### TASK DIRECTIONS
Below are records; transcribe only the line with "This screenshot has height=399, width=1513." and those after it, through the last line, without any change.

——

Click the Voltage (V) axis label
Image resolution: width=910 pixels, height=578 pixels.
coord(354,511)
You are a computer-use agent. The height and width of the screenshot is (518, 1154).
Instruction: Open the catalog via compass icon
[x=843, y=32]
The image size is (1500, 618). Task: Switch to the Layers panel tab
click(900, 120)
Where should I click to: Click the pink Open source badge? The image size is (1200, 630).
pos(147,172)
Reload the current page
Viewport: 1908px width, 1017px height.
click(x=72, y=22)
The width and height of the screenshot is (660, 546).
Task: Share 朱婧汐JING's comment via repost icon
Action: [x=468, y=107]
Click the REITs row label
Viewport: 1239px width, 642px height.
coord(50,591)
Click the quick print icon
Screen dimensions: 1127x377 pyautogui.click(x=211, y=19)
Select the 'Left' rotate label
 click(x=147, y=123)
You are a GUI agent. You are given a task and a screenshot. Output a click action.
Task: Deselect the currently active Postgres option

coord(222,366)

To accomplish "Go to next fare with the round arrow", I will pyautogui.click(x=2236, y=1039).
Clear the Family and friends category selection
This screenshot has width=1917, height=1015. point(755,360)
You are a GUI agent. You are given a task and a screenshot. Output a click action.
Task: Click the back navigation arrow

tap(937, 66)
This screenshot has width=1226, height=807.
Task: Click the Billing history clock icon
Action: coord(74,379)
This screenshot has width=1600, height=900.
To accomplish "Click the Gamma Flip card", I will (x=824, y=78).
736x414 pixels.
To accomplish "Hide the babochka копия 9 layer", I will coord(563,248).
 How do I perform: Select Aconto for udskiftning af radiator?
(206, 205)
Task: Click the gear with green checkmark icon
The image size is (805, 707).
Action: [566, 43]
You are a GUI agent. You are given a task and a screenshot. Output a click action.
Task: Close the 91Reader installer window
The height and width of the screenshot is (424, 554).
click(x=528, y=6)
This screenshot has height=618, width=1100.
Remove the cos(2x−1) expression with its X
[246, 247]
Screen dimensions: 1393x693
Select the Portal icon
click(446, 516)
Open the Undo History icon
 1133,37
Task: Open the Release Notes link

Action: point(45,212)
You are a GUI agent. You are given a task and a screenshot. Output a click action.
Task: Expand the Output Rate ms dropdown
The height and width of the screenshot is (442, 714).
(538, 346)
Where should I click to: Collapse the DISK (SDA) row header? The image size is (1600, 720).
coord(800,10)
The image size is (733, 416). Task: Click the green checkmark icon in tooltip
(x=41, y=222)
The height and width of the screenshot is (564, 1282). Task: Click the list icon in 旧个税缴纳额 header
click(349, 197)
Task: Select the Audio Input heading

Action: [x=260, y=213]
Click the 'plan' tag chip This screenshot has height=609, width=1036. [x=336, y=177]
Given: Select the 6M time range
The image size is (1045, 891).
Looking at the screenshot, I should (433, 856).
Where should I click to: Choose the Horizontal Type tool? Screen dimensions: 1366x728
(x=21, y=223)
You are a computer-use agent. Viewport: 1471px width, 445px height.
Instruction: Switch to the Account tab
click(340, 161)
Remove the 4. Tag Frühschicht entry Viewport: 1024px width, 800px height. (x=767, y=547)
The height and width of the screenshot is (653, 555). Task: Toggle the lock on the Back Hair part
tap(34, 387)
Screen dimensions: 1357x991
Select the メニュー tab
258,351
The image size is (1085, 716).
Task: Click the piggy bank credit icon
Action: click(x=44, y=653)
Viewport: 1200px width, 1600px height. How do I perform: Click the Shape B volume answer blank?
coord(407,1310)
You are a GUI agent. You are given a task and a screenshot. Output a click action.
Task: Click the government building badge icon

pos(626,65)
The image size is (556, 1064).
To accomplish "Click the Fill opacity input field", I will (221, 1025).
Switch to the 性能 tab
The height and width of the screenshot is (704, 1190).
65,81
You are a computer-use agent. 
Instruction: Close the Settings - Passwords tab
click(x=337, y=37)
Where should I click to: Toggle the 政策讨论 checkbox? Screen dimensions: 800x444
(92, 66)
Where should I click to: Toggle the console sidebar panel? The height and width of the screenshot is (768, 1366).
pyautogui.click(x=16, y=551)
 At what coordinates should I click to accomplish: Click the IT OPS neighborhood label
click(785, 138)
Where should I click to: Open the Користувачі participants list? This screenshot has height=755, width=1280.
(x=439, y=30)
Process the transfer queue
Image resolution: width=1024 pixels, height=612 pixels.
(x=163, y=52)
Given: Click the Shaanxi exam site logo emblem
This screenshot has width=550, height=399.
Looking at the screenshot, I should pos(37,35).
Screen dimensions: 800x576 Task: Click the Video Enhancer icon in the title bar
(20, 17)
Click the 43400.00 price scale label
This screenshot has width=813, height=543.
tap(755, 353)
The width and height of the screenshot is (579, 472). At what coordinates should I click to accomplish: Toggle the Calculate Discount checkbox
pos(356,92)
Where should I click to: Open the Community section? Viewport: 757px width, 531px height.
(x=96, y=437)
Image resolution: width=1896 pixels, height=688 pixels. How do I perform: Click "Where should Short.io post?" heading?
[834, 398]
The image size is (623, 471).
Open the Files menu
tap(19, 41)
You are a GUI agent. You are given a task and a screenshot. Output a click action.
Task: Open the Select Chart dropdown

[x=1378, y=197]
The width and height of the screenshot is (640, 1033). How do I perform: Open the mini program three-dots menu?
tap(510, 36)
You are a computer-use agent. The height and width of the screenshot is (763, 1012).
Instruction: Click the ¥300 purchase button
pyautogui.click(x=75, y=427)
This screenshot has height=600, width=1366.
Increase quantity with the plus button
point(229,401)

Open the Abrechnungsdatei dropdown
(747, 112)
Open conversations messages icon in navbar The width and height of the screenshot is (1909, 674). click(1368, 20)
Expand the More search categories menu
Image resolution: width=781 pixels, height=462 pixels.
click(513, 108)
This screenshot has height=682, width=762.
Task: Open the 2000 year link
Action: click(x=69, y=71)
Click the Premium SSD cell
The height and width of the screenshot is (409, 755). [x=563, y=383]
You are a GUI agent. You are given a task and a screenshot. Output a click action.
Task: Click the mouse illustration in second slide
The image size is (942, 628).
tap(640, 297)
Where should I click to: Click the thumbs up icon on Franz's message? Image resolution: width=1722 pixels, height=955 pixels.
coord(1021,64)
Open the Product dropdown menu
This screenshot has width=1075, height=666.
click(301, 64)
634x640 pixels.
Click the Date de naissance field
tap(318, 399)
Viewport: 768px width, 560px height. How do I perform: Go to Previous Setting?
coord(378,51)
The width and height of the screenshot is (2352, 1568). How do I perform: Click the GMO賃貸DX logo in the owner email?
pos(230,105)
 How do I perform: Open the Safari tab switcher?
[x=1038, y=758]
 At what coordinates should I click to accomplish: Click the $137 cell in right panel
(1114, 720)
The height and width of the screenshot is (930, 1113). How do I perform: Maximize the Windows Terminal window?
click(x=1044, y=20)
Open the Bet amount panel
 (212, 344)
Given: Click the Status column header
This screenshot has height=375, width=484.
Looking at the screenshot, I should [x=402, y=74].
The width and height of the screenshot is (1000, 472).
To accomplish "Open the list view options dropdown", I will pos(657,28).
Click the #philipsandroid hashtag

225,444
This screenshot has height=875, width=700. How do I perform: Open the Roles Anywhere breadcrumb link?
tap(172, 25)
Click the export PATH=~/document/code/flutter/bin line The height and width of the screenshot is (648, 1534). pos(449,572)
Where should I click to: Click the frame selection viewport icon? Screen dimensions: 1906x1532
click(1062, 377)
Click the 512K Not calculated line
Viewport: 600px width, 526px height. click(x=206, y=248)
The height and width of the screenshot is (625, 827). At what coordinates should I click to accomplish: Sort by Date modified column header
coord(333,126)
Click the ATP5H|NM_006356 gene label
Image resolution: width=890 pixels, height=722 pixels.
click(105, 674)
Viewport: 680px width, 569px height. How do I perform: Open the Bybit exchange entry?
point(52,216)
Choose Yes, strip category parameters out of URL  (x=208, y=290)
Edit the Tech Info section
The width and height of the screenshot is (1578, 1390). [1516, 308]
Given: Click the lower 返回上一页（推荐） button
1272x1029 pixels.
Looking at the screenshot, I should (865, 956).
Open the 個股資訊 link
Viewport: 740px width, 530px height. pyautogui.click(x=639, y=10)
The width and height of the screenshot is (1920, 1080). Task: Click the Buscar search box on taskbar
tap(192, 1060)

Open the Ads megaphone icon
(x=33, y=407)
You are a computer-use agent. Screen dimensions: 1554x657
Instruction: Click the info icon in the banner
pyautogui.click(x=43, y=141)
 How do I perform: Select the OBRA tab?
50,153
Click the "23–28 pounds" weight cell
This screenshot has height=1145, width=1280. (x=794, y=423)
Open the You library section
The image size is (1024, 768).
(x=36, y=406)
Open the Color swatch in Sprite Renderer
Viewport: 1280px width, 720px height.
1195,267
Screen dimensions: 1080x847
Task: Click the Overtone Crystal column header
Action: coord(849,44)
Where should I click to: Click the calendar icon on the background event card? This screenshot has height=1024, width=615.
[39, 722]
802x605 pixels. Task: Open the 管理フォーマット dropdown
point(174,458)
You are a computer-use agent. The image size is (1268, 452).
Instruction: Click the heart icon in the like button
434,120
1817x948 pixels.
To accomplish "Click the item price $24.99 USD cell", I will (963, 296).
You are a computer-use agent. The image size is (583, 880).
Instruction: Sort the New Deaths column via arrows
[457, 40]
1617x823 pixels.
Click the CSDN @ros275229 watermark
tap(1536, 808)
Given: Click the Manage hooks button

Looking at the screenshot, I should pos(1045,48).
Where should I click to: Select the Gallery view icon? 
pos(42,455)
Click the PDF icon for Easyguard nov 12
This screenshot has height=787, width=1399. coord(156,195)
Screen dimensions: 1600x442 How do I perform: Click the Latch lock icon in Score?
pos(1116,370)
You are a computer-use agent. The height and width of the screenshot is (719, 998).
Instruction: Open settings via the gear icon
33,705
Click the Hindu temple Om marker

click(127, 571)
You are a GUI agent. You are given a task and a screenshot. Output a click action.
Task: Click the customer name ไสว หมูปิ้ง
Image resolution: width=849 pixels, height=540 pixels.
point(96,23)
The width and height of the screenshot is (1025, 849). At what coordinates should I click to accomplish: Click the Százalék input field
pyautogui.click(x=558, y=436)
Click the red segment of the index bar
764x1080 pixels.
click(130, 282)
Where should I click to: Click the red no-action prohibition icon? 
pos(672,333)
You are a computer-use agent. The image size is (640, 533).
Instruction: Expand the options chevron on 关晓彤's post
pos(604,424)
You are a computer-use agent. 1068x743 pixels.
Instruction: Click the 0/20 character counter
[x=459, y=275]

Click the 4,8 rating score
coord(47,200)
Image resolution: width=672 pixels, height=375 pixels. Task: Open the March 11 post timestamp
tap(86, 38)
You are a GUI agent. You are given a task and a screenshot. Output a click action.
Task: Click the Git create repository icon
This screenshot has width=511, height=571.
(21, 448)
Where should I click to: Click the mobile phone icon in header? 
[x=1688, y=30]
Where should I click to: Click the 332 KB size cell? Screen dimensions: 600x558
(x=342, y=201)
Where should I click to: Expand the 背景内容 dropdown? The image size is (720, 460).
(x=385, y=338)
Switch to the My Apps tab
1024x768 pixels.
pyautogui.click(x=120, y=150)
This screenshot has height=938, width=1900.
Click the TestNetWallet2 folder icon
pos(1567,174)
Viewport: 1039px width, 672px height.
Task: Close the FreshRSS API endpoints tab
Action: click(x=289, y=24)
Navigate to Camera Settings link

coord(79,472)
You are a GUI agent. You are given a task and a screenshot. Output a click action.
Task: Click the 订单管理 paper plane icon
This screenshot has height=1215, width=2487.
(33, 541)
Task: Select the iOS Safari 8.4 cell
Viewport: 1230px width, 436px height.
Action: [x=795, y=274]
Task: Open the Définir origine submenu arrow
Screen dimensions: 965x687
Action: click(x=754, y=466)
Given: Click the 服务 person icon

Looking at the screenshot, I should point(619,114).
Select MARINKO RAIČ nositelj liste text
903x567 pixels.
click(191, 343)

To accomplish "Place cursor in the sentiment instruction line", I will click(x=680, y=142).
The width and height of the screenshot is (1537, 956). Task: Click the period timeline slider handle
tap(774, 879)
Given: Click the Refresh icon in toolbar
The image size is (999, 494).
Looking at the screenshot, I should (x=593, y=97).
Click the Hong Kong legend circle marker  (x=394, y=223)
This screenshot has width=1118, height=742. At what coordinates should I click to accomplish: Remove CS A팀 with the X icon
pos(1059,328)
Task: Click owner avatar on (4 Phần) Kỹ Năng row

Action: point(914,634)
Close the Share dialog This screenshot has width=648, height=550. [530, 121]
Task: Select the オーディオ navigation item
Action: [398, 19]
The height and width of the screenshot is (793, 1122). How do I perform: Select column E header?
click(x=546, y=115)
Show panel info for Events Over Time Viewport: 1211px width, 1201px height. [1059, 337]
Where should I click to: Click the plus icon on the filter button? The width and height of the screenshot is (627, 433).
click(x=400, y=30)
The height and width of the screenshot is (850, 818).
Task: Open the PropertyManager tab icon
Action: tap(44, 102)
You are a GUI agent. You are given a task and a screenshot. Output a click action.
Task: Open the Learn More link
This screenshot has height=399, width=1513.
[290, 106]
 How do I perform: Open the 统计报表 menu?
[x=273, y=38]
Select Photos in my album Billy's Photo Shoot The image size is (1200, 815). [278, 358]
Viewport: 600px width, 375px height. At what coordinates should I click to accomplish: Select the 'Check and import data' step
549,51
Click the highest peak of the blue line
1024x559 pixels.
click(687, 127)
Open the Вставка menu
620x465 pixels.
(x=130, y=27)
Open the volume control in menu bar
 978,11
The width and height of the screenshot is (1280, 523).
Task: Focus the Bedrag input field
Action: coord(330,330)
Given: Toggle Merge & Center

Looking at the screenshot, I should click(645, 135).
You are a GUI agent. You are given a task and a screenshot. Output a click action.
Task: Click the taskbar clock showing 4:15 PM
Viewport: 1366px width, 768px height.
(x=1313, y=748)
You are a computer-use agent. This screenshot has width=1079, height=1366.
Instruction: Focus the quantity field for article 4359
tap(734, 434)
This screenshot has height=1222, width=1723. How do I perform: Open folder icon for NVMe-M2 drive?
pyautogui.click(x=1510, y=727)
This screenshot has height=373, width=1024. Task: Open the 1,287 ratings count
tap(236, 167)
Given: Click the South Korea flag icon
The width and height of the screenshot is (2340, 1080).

——

### SOLUTION TO THIS TASK
This screenshot has height=399, width=1513.
[290, 106]
 How do I perform: Open the 统计报表 menu?
[x=273, y=38]
Select Photos in my album Billy's Photo Shoot The image size is (1200, 815). [278, 358]
Viewport: 600px width, 375px height. At what coordinates should I click to accomplish: Select the 'Check and import data' step
549,51
Click the highest peak of the blue line
1024x559 pixels.
click(687, 127)
Open the Вставка menu
620x465 pixels.
(x=130, y=27)
Open the volume control in menu bar
 978,11
The width and height of the screenshot is (1280, 523).
Task: Focus the Bedrag input field
Action: coord(330,330)
Given: Toggle Merge & Center

Looking at the screenshot, I should click(645, 135).
You are a GUI agent. You are given a task and a screenshot. Output a click action.
Task: Click the taskbar clock showing 4:15 PM
Viewport: 1366px width, 768px height.
(x=1313, y=748)
You are a computer-use agent. This screenshot has width=1079, height=1366.
Instruction: Focus the quantity field for article 4359
tap(734, 434)
This screenshot has height=1222, width=1723. How do I perform: Open folder icon for NVMe-M2 drive?
pyautogui.click(x=1510, y=727)
This screenshot has height=373, width=1024. Task: Open the 1,287 ratings count
tap(236, 167)
Given: Click the South Korea flag icon
The width and height of the screenshot is (2340, 1080).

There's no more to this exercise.